16. A computer program product for recording control to control a computer disposed in a recording apparatus, to make the computer function as at least one portion of a defect management information generating device and a recording device,

said recording apparatus for recording record data onto an information recording medium comprising: (i) a data area to record therein record data; (ii) a spare area to record therein evacuation data which is record data to be recorded at a position of a defect in said data area or which is record data recorded at the position; and (iii) a temporary defect management area to temporarily record therein defect management information including at least an evacuation source address which is an address of the position and an evacuation destination address which is an address of a recording position of the evacuation data,

said recording apparatus comprising:

said defect management information generating device for generating or updating the defect management information; and

said recording device for recording at least one of the record data, the evacuation data, and the generated or updated defect management information,

said defect management information generating device generating the evacuation destination address which is specified by a first offset address based on one predetermined point in said spare area, to thereby generate or update the defect management information.

17. A computer program product for reproduction control to control a computer disposed in a reproducing apparatus, to make the computer function as at least one portion of a first reading device and a reproducing devices

said reproducing apparatus for reproducing record data recorded on an information recording medium comprising: a data area to record therein record data; a spare area to record therein evacuation data which is record data to be recorded at a position of a defect in said data area or which is record data recorded at the position; and a temporary defect management area to temporarily record therein defect management information including at least an evacuation source address which is an address of the position and an evacuation destination address which is an address of a recording position of the evacuation data, the evacuation destination address being specified by a first offset address based on one predetermined point in said spare area,

said reproducing apparatus comprising:

storing device;

said first reading device for reading the defect management information recorded in said temporary defect management area and storing the read defect management information into said storing device; and

said reproducing device for reproducing the record data recorded in said data area or the evacuation data recorded in said spare area, on the basis of the defect management information stored in said storing device,

said reproducing device calculating the evacuation destination address on the basis of the first offset address.

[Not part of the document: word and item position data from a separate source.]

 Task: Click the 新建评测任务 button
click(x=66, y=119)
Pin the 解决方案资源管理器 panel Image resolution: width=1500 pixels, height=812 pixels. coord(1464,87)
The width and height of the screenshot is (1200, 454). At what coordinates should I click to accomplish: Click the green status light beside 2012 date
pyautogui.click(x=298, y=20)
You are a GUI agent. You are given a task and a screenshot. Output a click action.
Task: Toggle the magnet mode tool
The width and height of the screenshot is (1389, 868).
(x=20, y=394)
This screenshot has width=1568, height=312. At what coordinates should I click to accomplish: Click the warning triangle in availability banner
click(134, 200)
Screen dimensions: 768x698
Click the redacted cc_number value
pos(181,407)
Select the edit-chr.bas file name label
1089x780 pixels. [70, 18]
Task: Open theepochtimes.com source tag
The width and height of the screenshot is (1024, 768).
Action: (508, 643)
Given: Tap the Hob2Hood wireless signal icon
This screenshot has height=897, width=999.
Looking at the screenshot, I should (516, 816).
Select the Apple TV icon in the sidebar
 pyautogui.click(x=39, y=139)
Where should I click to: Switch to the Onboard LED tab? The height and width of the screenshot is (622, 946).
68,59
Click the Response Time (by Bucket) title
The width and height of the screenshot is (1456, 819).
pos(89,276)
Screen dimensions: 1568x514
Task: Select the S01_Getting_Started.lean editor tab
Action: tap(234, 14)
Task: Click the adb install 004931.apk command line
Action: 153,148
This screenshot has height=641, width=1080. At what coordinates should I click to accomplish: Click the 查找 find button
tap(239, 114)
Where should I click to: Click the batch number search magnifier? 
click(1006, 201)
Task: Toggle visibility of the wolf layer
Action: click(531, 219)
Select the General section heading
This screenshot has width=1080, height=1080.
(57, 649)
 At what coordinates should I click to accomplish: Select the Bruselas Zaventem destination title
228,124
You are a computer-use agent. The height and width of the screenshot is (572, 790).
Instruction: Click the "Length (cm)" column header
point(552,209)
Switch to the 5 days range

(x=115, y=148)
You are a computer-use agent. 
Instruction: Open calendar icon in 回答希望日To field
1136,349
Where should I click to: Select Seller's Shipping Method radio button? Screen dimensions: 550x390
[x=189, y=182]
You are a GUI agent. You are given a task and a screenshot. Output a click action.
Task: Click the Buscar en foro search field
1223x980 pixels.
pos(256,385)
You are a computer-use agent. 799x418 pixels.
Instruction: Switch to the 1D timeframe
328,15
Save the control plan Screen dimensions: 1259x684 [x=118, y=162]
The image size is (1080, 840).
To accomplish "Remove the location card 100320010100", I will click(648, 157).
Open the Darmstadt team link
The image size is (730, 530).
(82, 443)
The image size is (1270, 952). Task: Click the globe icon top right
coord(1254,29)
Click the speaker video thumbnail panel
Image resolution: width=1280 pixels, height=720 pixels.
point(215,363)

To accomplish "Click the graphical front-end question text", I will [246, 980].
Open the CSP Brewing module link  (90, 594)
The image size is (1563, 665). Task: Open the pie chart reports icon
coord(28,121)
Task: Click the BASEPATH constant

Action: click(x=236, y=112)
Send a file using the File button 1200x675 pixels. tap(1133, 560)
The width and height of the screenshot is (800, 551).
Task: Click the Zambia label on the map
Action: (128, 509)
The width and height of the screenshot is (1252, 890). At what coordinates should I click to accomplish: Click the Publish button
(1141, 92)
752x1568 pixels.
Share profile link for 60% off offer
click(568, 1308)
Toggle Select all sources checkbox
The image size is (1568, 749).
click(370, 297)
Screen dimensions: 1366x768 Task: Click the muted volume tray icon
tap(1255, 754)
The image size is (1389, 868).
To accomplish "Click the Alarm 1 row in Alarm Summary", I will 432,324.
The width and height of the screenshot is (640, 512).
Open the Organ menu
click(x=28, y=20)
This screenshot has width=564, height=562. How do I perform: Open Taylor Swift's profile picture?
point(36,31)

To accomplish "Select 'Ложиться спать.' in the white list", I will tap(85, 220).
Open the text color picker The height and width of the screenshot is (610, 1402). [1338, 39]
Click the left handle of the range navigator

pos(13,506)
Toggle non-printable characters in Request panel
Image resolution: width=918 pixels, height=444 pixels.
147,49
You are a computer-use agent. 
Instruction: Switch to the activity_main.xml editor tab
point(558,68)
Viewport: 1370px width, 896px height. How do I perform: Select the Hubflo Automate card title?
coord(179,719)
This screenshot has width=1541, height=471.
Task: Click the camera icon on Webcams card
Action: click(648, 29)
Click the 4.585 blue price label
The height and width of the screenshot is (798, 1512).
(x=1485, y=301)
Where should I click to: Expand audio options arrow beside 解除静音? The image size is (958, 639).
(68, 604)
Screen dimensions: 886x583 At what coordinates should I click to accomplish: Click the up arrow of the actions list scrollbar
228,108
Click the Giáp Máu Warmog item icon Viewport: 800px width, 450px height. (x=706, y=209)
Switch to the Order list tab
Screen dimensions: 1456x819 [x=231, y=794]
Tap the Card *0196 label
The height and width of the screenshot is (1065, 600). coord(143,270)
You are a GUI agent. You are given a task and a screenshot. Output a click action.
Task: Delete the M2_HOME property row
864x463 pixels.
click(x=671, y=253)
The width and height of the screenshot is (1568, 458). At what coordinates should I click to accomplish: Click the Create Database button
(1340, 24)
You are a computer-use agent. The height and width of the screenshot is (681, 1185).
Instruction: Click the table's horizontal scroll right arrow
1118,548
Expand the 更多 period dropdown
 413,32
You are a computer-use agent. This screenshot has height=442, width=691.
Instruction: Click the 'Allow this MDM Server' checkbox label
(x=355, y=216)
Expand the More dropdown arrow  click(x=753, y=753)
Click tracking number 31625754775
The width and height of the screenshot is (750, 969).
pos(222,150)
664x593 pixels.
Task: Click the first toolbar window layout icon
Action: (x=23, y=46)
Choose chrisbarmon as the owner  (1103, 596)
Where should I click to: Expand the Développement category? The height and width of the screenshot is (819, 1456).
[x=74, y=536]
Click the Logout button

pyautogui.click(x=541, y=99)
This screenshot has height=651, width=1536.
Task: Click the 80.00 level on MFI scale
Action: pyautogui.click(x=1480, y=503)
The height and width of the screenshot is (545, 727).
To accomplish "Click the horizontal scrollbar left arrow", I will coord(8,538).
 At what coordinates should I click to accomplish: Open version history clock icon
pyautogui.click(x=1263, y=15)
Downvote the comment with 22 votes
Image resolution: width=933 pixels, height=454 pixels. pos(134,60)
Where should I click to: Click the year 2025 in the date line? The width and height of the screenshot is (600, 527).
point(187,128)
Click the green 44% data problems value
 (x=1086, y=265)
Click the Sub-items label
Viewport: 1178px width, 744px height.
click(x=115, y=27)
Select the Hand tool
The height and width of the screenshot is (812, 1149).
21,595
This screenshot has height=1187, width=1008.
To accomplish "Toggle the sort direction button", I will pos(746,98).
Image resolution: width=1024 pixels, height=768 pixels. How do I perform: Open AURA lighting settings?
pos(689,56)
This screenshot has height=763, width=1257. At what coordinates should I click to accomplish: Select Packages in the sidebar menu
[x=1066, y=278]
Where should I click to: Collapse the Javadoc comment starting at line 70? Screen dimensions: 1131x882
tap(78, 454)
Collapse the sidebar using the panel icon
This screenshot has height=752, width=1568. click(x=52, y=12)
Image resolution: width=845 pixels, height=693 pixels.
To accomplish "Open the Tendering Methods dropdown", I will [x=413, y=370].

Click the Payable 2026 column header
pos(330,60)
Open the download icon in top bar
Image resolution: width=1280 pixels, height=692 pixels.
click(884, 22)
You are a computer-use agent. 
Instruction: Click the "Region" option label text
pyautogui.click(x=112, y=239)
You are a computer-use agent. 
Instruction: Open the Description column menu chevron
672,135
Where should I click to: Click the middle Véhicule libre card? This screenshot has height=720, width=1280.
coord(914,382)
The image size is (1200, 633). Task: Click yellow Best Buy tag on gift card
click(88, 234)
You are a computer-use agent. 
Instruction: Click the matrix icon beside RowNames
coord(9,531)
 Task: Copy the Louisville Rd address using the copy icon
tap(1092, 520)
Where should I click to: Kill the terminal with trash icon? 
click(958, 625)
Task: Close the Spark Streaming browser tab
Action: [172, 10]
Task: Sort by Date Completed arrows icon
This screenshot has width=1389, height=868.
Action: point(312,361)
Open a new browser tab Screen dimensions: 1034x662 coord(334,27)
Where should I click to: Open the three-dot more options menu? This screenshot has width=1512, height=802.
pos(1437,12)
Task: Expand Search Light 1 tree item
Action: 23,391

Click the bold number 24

18. A data structure comprising:

a data area to record therein record data;

a spare area to record therein evacuation data which is record data to be recorded at a position of a defect in said data area or which is record data recorded at the position; and

a temporary defect management area to temporarily record therein defect management information including at least an evacuation source address which is an address of the position and an evacuation destination address which is an address of a recording position of the evacuation data,

the evacuation destination address being specified by a first offset address based on one predetermined point in said spare area.